▸ WRITTEN TASK
Reproduce the following lines verbatim, omitting the pictures from your answer.

▸ SUPPLIED DATA
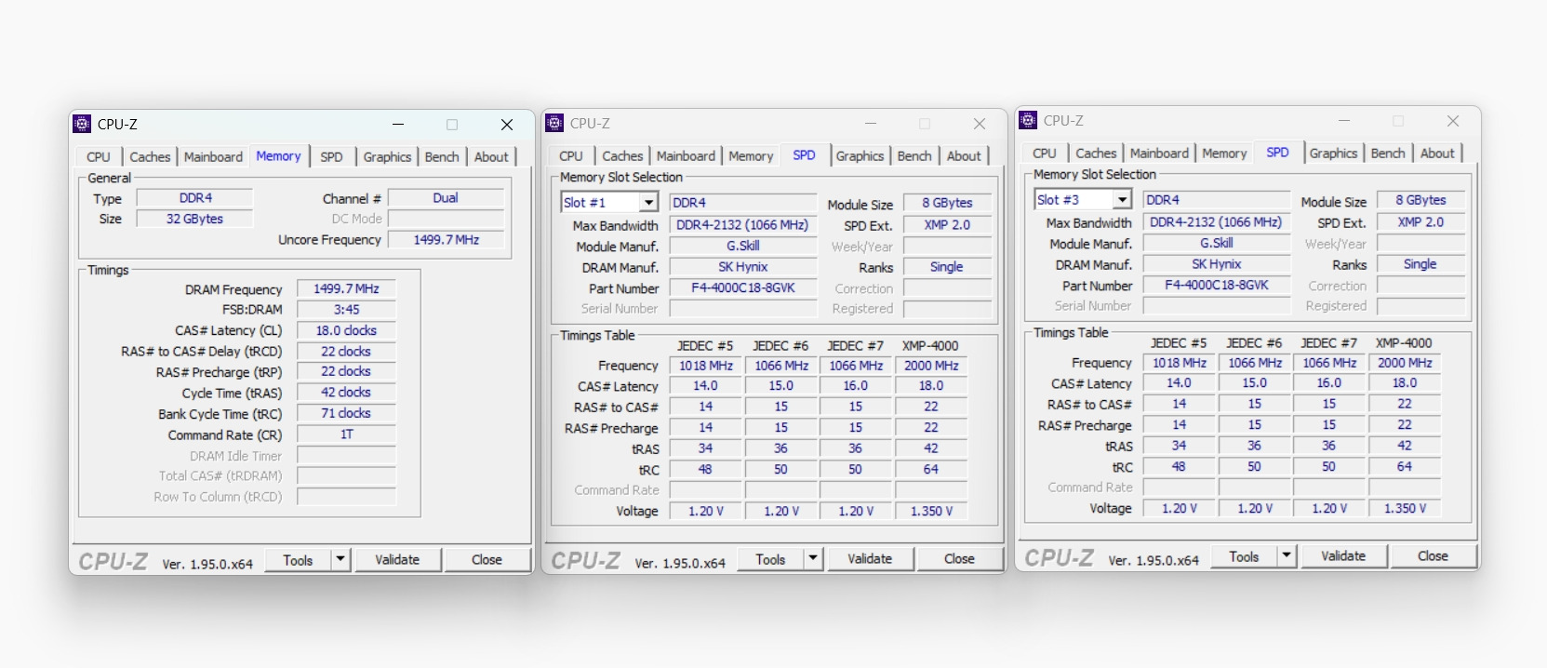Click Validate button in the Memory window

click(x=397, y=559)
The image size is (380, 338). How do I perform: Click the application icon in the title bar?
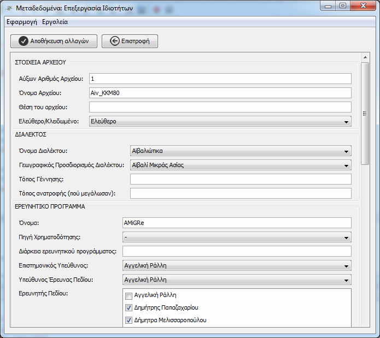point(9,8)
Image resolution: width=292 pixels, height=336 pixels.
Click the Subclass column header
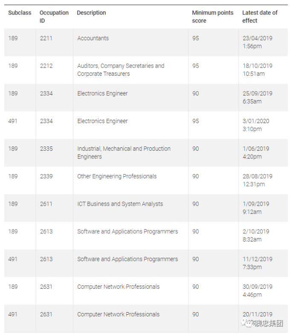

▸ REPLY TO THE TASK
Click Validate button in the Memory window

click(x=397, y=559)
The image size is (380, 338). How do I perform: Click the application icon in the title bar?
point(9,8)
Image resolution: width=292 pixels, height=336 pixels.
Click the Subclass column header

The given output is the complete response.